Menzel wiederum zog Ende vorigen Jahres von Görlitz in sein Zgorzelecer Grundstück um, wo er auch Geschäftsführer der Epic Arts Sp z.o.o. ist. Zu dieser zählt die M-Media GmbH, die früher anders hieß und dem Beteiligungsmanagement diente. Das ist jetzt anders,jetzt hat sie nahezu den gleichen Unternehmenszweck wie die drei verkauften Firmen. Ende Dezember vergangenen Jahres verlagerte Menzel diese M-Media von Görlitz nach Berlin, weil er „unter der aktuellen Führung der Stadt keine Zukunft in Görlitz sehe“. In Görlitz, schildert er, gibt es noch die M-Resort GmbH von ihm, die über das Erbbaurecht der Landeskrone verfügt. Auch diese Firma wolle er noch dieses Jahr nach Berlin verlegen.

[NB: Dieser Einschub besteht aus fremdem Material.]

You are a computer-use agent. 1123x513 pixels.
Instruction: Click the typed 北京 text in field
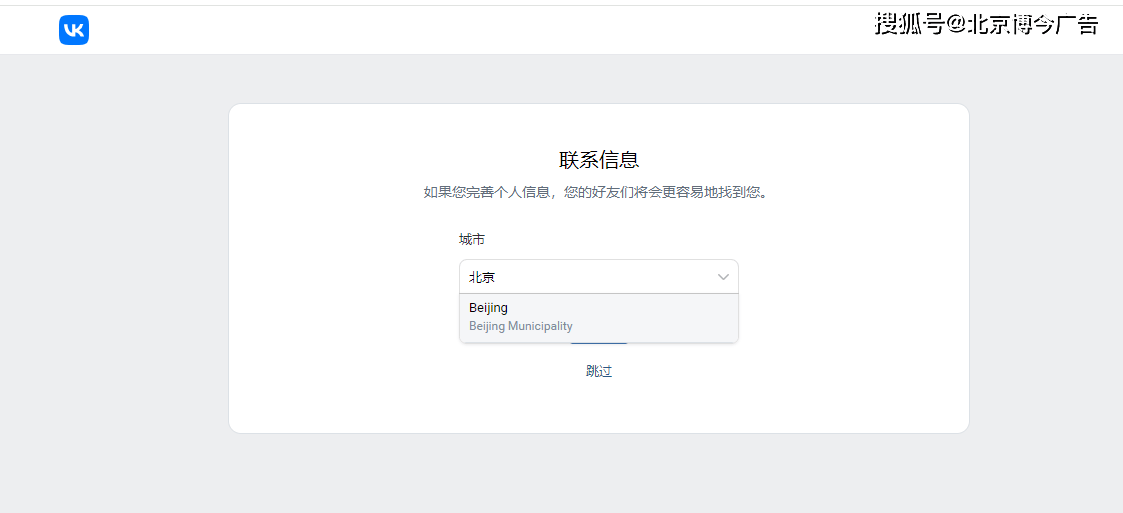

„Da man in Görlitz nicht gut mit Unternehmern umgeht, werde ich auch künftig vermeiden, insofern möglich, in Görlitz Steuern zu zahlen“, schreibt Menzel an die SZ. „Zudem haben wir mittlerweile (glücklicherweise) eine Europastadt mit günstigen Steuern für Firmen auf polnischer Seite. Das kann ich nur jedem in der aktuellen Zeit empfehlen.“

Nach außen bleibt derweil alles beim Alten. Es gibt neue Projekt-Ankündigungen. Am 19. April – den Termin nannte er unverbindlich auf der Görlitzer Landeskrone – will er mit einem weiteren Schiff, der MS „Bremen“, auf der Talsperre Bautzen starten. Das Schiff sei bereits unterwegs, wenn auch unter großen Problemen.

Gipfel der Landeskrone abgesperrt für Besucher

Grundsätzlich sind Ausflugsschiffe auf dem Bautzener Stausee möglich und bedürfen keiner weiteren wasserrechtlichen Genehmigungen, heißt es vom Landratsamt Bautzen. Aber Anlagen für das Ein- und Aussteigen sowie zur Ent- und Versorgung des Schiffes an Land dürften genehmigungspflichtig sein. Das zuständige Landratsamt in Bautzen aber kann nichts dazu sagen. „Wir kennen die konkreten Pläne des Betreibers nicht“, sagt eine Sprecherin der Behörde. „Bei uns liegen bisher keine Anträge oder Ähnliches vor.“

Wenigstens kann er am Stausee kaum das tun, was er jetzt an der Landeskrone tat: Nachdem sein Landskron-Express kürzlich nicht auf den Gipfel fahren durfte, stellte er aus Wut über die Stadt einen Zaun auf, sperrte den alten Aussichtsturm ab. Tatsächlich stand hinter dem Vorfall mit dem Express sein eigenes Versagen. So oder so, nichts geht mehr auf dem Gipfel.

Transparenzhinweis: Der Beitrag wurde ergänzt um die Information, dass der Käufer von Stefan Menzels Firmen, Radoslaw Krystian Kandybowicz, vor wenigen Tagen starb.